Although STAR WARS was already the big one in the US, in the UK nobody did it better than SPY, which coined it in on all levels and became the summer movie entertainment.
Although this is an Ian Fleming Bond title, the film is anything but and in fact, Fleming didn’t want any film-makers to base a script on this. The original novel sees Bond as a supporting character who emerges to protect a woman from some gangsters on the Canadian border. MOONRAKER, which followed this, actually did the same as a different story to the original novel, which involved a rocket targeted by Hugo Drax at London.
In THE SPY WHO LOVED ME, scripted by Christopher Wood and directed by Lewis Gilbert, who directed YOU ONLY LIVE TWICE, Bond is assigned to investigate the disappearance of a UK nuclear submarine and a Soviet one is being investigated by their top agent, Major Anya Amasova (Barbara Bach).
The pair meet in Cairo, where the prize is a microfilm containing details of a new submarine tracking system, but a henchman called Jaws (Richard Kiel) with steel teeth and acting like his best Dracula to eliminate all who come into contact with it is in the way. It transpires that an industrialist called Carl Stromberg (Curt Jurgens) has designs on changing the world by creating one under the sea….

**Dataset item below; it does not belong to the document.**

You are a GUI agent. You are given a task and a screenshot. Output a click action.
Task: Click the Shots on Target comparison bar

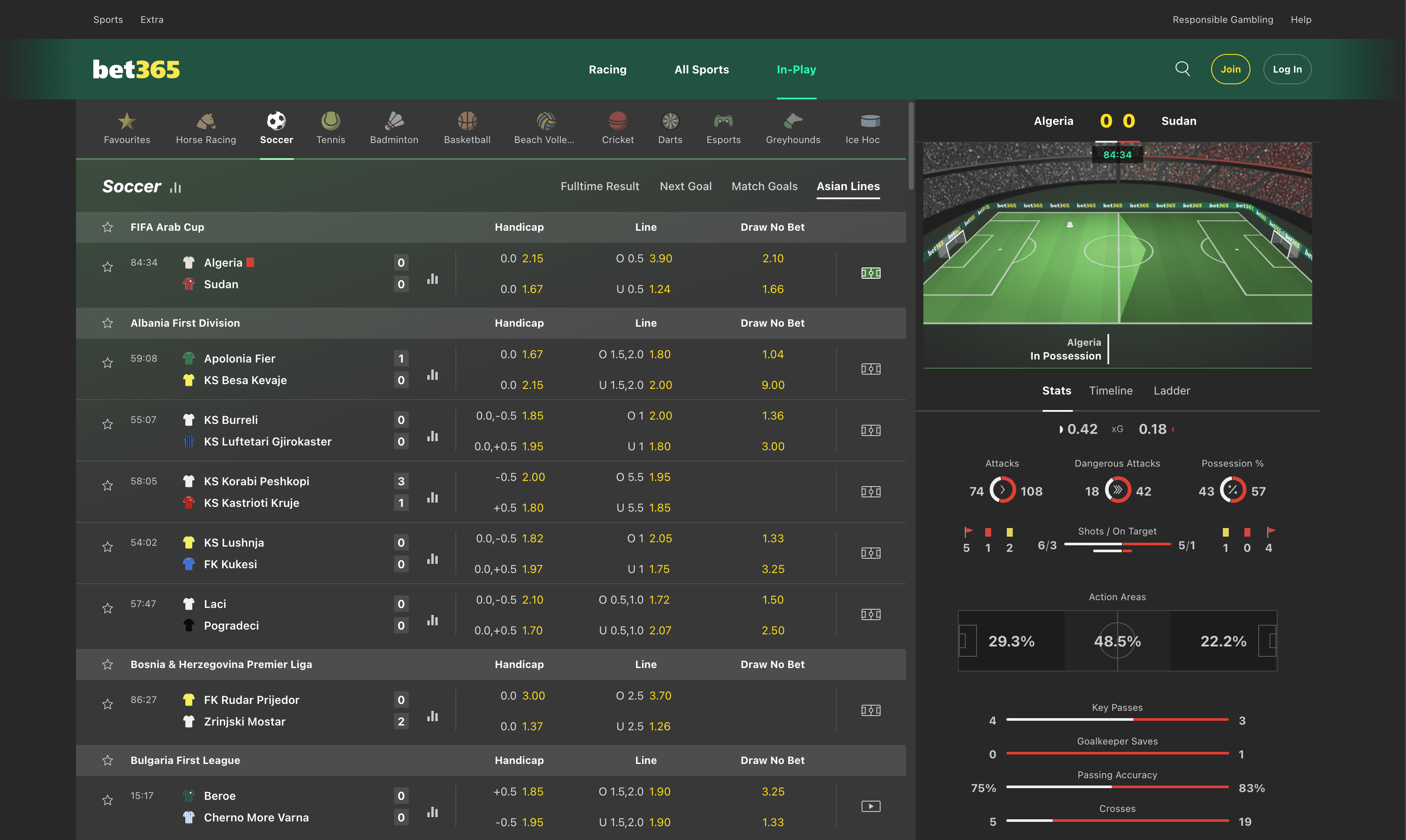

From the now-legendary pre-credits sequence shot in Baffin Island on top of a huge clifftop (with daring skier Rick Sylvester doubling for Moore), with the amazing Lotus Esprit car that travels like a submarine through the water and a spectacular climax within a tanker which was shot on the very first 007 Stage at Pinewood (the stage burned down in 1985 during the making of Ridley Scott’s LEGEND), THE SPY WHO LOVED ME ranks as one of the very best of the Bond franchise – and justified its’ tagline as mentioned at the start.